Un cuento moderno sobre la caza de brujas que reivindica la libertad.

    Durante la entrega de los Premios Goya 2021 la película Akelarre, del mendocino Pablo Agüero, se convirtió en una de las grandes ganadoras imponiéndose en las categorías de diseño de vestuario, maquillaje y peluquería, efectos especiales, música y dirección artística.

    Su director es poco conocido por el público argentino. Nació en nuestra provincia en 1977, pero pasó gran parte de su niñez en El Bolsón, para luego radicarse en Francia. Comenzó a llamar la atención en Europa con el cortometraje Primera nieve, premiado en el Festival de Cannes de 2006. Sus dos primeras películas Salamandra y 77 Doronship, fueron galardonadas en el exterior, pero nunca se estrenaron en Argentina. Los espectadores pudieron conocerlo con el film Eva no duerme de 2015.

    La historia de Akelarre se ubica en el año 1609 en el País Vasco. El juez Pierre Rosteguy de Lancre (Alex Brendemühl) y su consejero (el argentino Daniel Fanego) son enviados por el rey para «purificar» la zona. Así, llegan a un pueblo costero y hacen arrestar a Ana (Amaia Aberaturi) y cinco chicas más, acusándolas de brujería por haber participado de una fiesta nocturna.

    Pablo Agüero, junto con la guionista Katell Guillou, abordan de manera original un tema que ha sido tratado muchas veces en la literatura y en el cine: la persecución de grupos de mujeres durante la Edad Media por parte de la iglesia católica y tribunales eclesiásticos acusándolas de invocar al diablo en ceremonias. Persecuciones que, muchísimas veces, terminaban en la hoguera.

    Se trata de una temática que tiene vigencia en la actualidad porque se relaciona con una de las figuras con las que se ha asociado a las mujeres, representaciones que son estigmatizantes para el imaginario social, y que a su vez han desencadenado diferentes formas de represión.

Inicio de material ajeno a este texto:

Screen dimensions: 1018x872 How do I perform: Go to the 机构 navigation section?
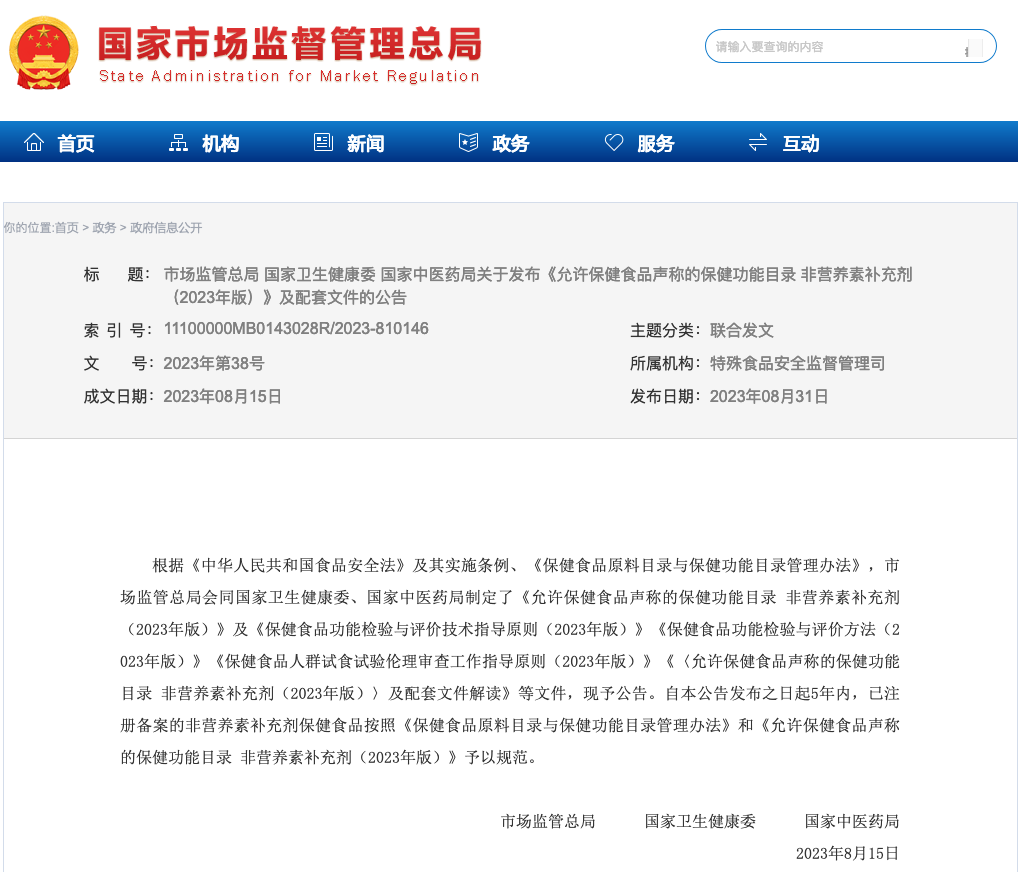220,143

    El director ha contado a los medios que la producción de la película le llevó más de diez años. No sólo la investigación histórica y las reescrituras fueron complejas, sino que su financiamiento también. Convencer a los productores de rodar esta película ocho años antes del nacimiento de los movimientos Ni Una Menos y Me-Too fue complicado porque la gente no entendía de qué manera les hablaría de nuestro mundo actual.

    Con grandes actuaciones y hablada en español y euskera (lengua nativa de los navarros), la película desarrolla su relato a través de un trabajo de fotografía -a cargo de Javier Agirre Erauso- y del sonido y la musicalización -obra de Maite Arroita Jauregui y Aránzazu Calleja- impecables.

    «Filmé a los personajes de Akelarre como filmaría mi propia infancia. Y la estética no fue un concepto aplicado a la historia, sino la consecuencia de lo que sucede en las escenas al respetar el misterio del claroscuro en lugar de destruirlo con esa luz difusa que mata las sombras, a la cual el mainstream nos ha acostumbrado», explica Agüero para el sitio Haciendo Cine.

    El film, coproducido entre Argentina, España y Francia está disponible en el catálogo de Netflix, y para quienes deseen disfrutarla en pantalla grande pueden hacerlo este martes 30 a las 21 hs. en el Cine Universidad.